Not that life was all that bad in France compared to the rest of Europe but we came to America with dreams of making it new.

And in some ways we did. The problem, though, was that to fit in you always felt this pressure to be something that you weren’t.

There were these anthologies back then where all the short stories liked to hang out and usually there would be these rules about no poems allowed. But we could pass, at first, because technically we were prose.

But sometimes you’d be telling some story and everyone would just be staring at you and you kind of knew what they were thinking – you might look like a paragraph but you act like a poem.

And whenever we’d try to make our way into some of the top literary journals, they’d pull us aside and say, look it’s nothing personal, some of my favorite passages are prose poems. But if we let one into our journal who knows what would try to get in next.

Once it became clear that we’d never be fully accepted, we tried to go back to being poems.

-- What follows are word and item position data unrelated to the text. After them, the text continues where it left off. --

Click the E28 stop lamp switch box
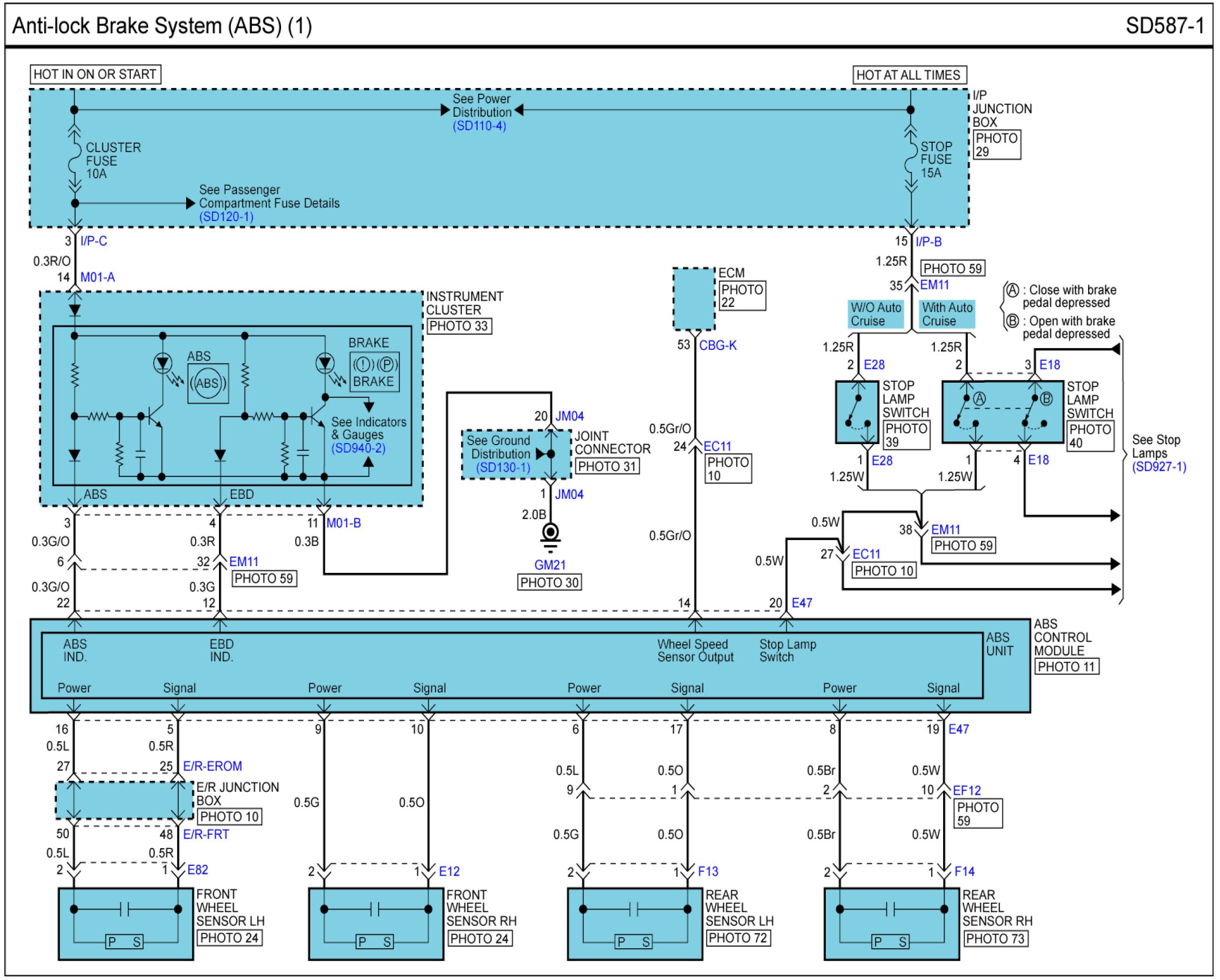This screenshot has width=1220, height=980. pyautogui.click(x=857, y=412)
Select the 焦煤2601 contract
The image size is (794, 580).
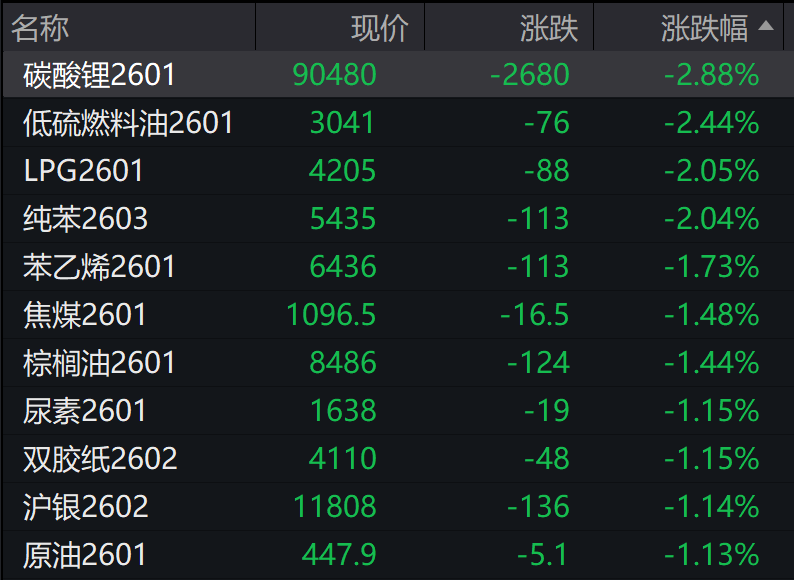[x=85, y=315]
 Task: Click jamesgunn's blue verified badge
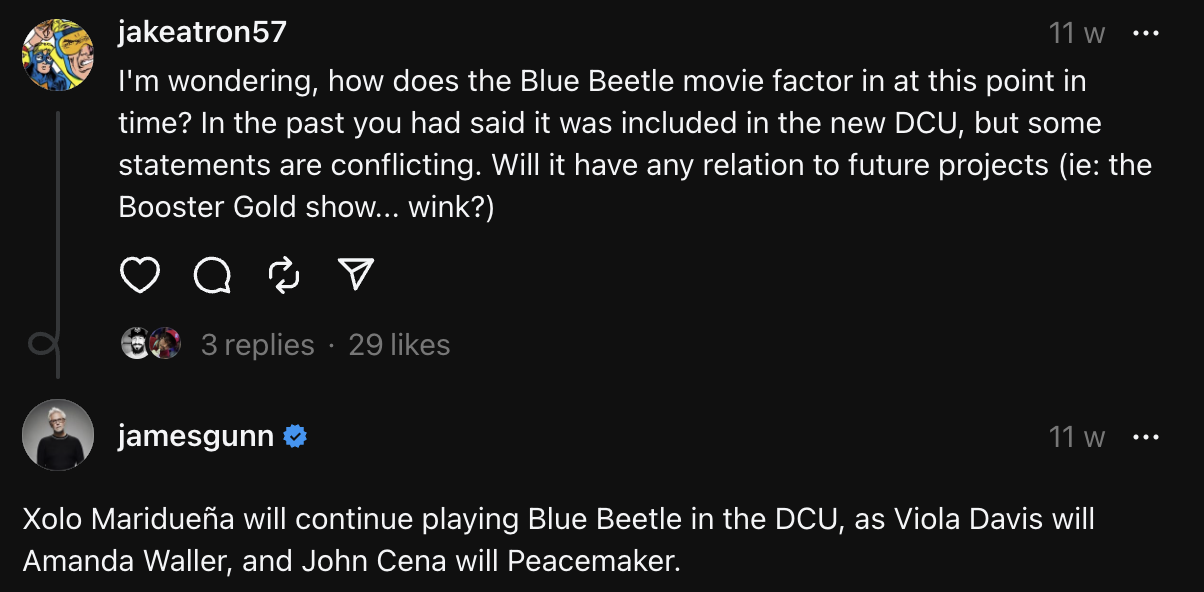point(295,437)
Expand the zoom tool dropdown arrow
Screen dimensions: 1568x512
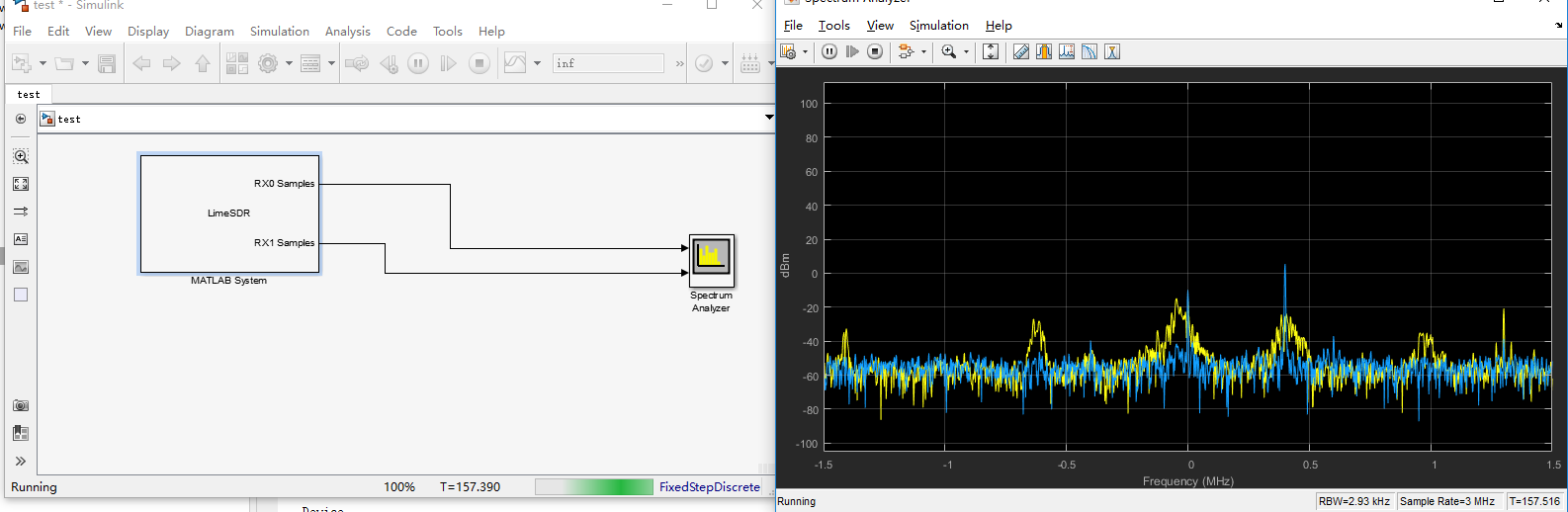pyautogui.click(x=966, y=51)
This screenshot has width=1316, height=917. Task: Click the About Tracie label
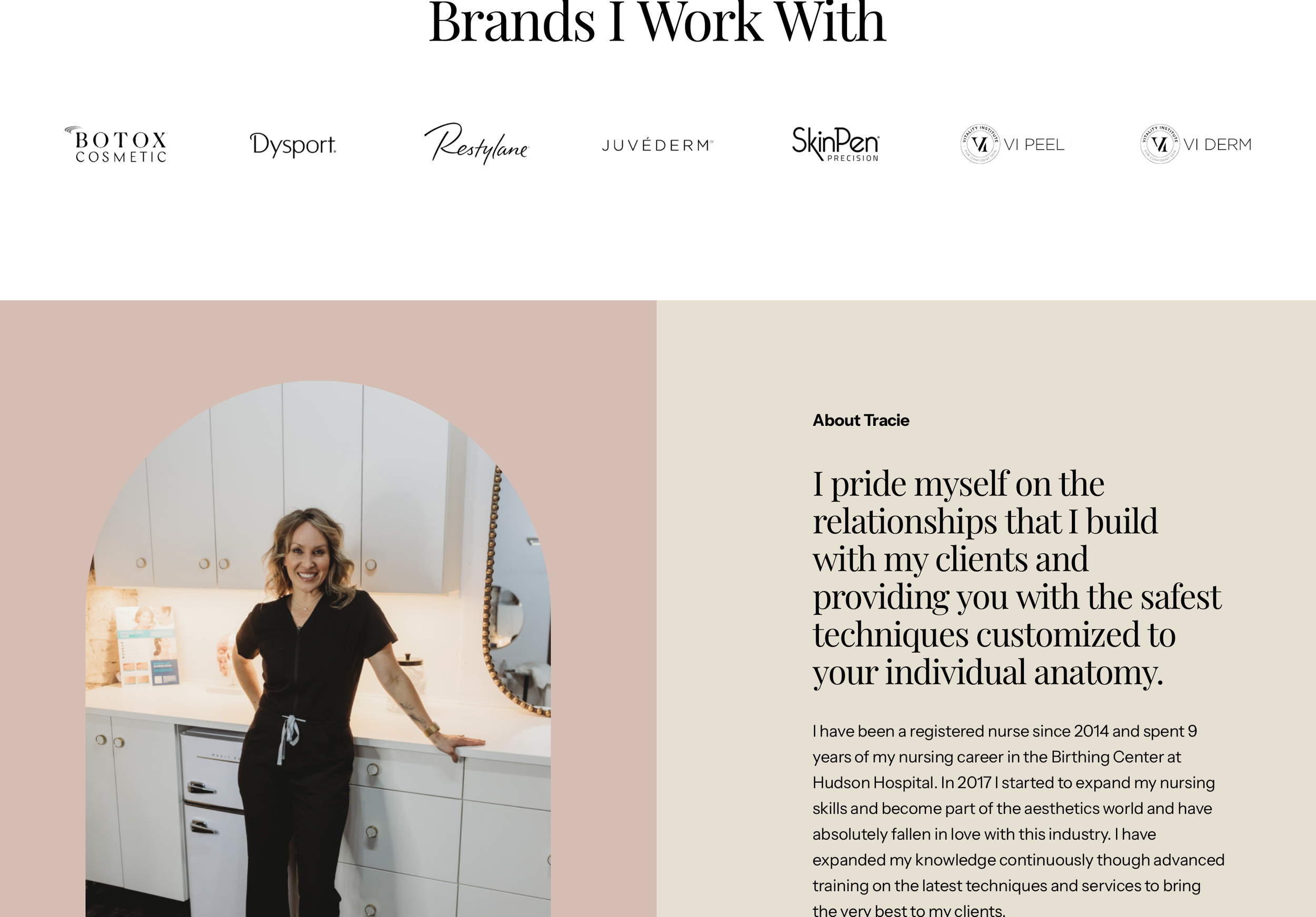click(x=860, y=420)
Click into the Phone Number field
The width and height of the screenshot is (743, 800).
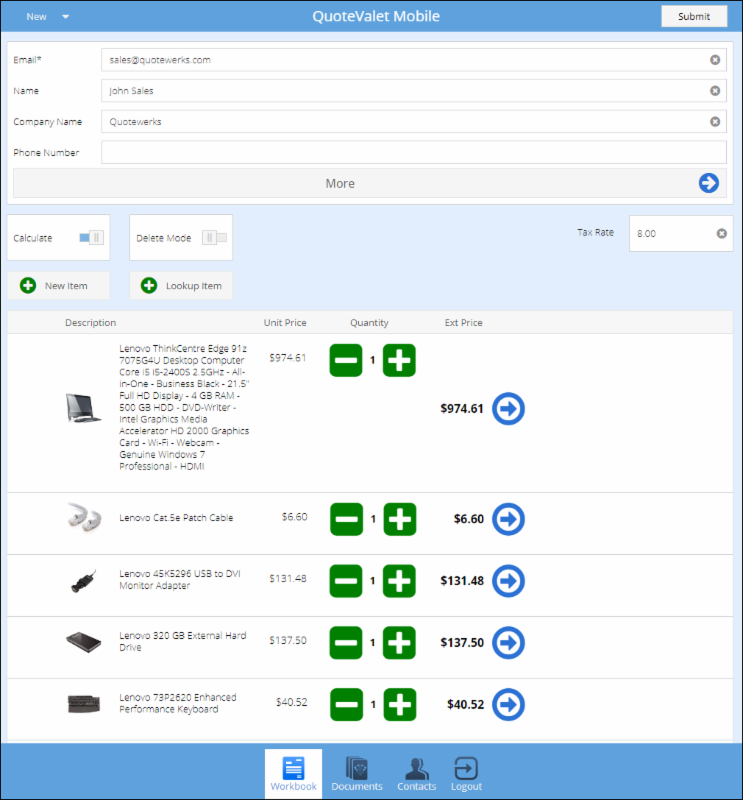[x=413, y=153]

But the poetry world had moved on – it was all about the line now. They taste good to her/ they taste good/ to her, they taste/ good to her etc. etc.

Look, we’d say, we may not have line breaks but we are as broken as any of you.

But poems can be so pretentious – they might call you a hybrid to your face but they’re whispering half-breed behind your back.

So what else could we do but form our own anthologies? And that was kind of empowering at first. But even within our tiny insular community there seemed to be this split – the surrealists wanting to find new ways to wander the unconscious while the narratives were content to be lyrically compressed.

Soon, it felt like that old joke about the writer who gets stranded on a desert island and ends up building two different publishing houses on opposite sides. Why two? someone asks him when he’s finally rescued. This, here, is the press where I send my work, he responds, and over there is the one where I’d never submit!

And before we knew it, we couldn’t even define what a Prose Poem was. All we knew was that everywhere we went we felt like outsiders – we didn’t fit in with the paragraphs, we didn’t fit in with the poems, we didn’t even fit in with each other.

Eventually, that seemed like the only thing that defined us – that ever-insistent sense of both belonging and not belonging, of being between and beyond genres.

What else could we do but try to seek something holy in that – to find hope in liminality, put our faith in ambiguity, believe in the great power of contradictions.